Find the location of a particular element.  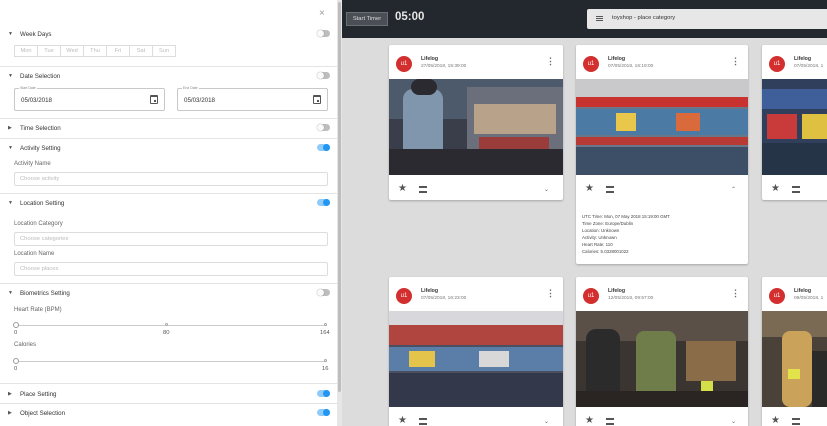

heart-rate-min-handle is located at coordinates (16, 325).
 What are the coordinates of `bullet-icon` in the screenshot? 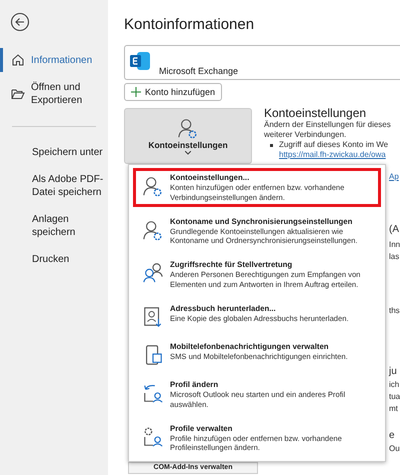 It's located at (272, 145).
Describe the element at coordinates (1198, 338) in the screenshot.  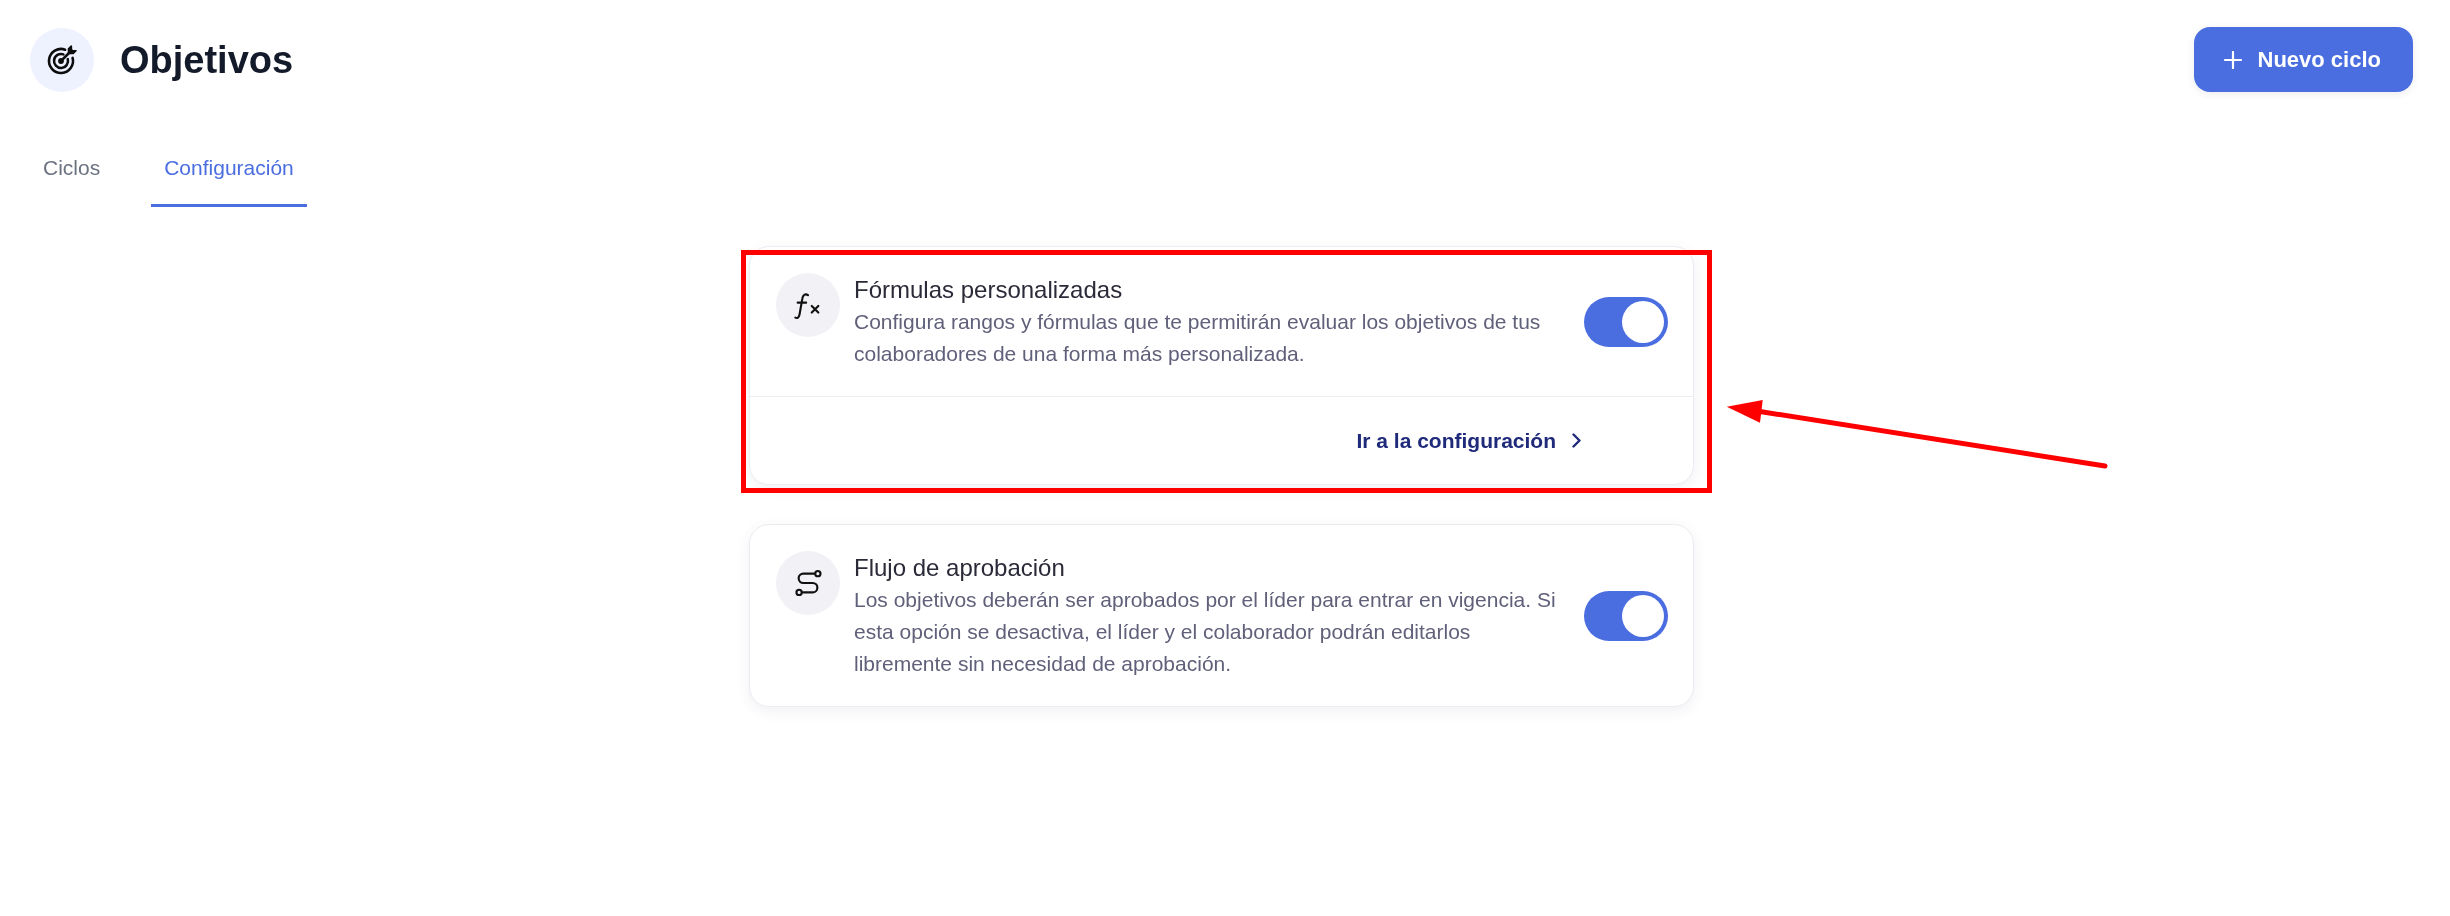
I see `setting-description: Configura rangos y fórmulas que te permitirán evaluar los objetivos de tus colaboradores de una forma más personalizada.` at that location.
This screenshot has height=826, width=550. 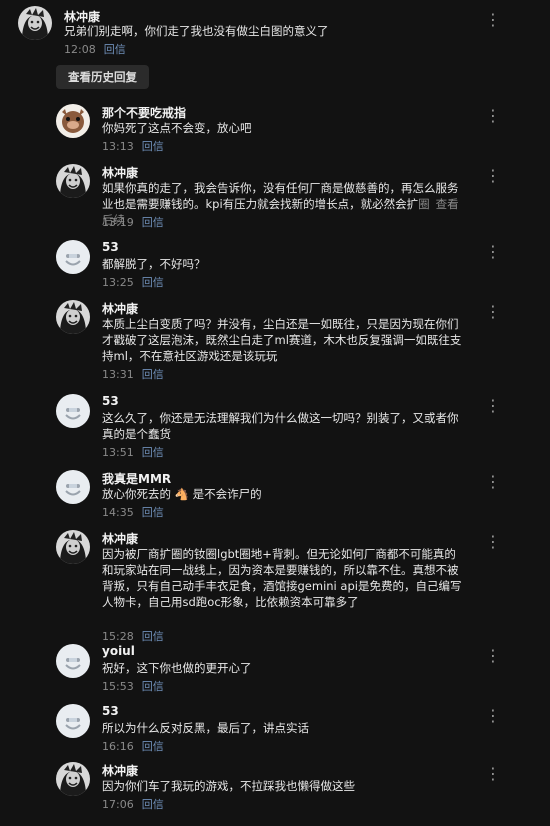 I want to click on author-name: 那个不要吃戒指, so click(x=144, y=112).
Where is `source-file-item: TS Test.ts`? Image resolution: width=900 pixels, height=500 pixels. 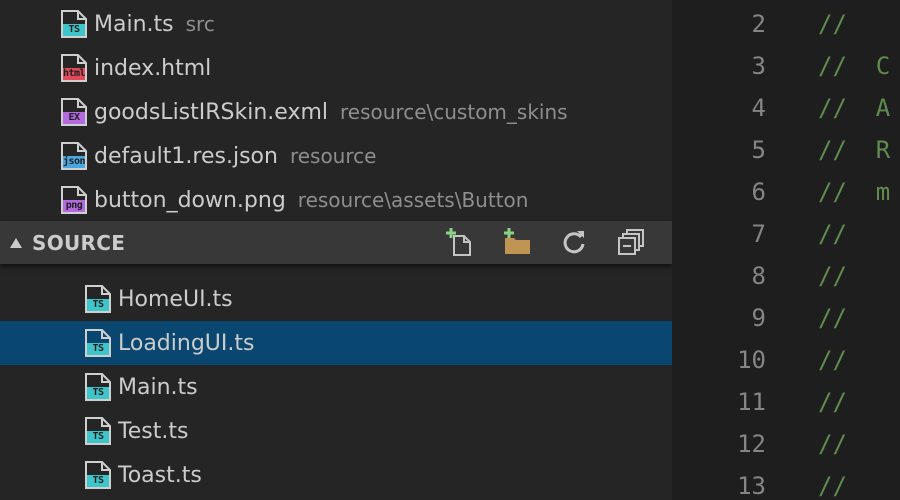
- - -
TASK DESCRIPTION:
Reproduce verbatim the listing lines between the line holding "Describe the element" and the line holding "at that location.", both included. Omit the pictures from your reply.

RESULT OF THIS EXERCISE:
Describe the element at coordinates (1198, 338) in the screenshot.  
I see `setting-description: Configura rangos y fórmulas que te permitirán evaluar los objetivos de tus colaboradores de una forma más personalizada.` at that location.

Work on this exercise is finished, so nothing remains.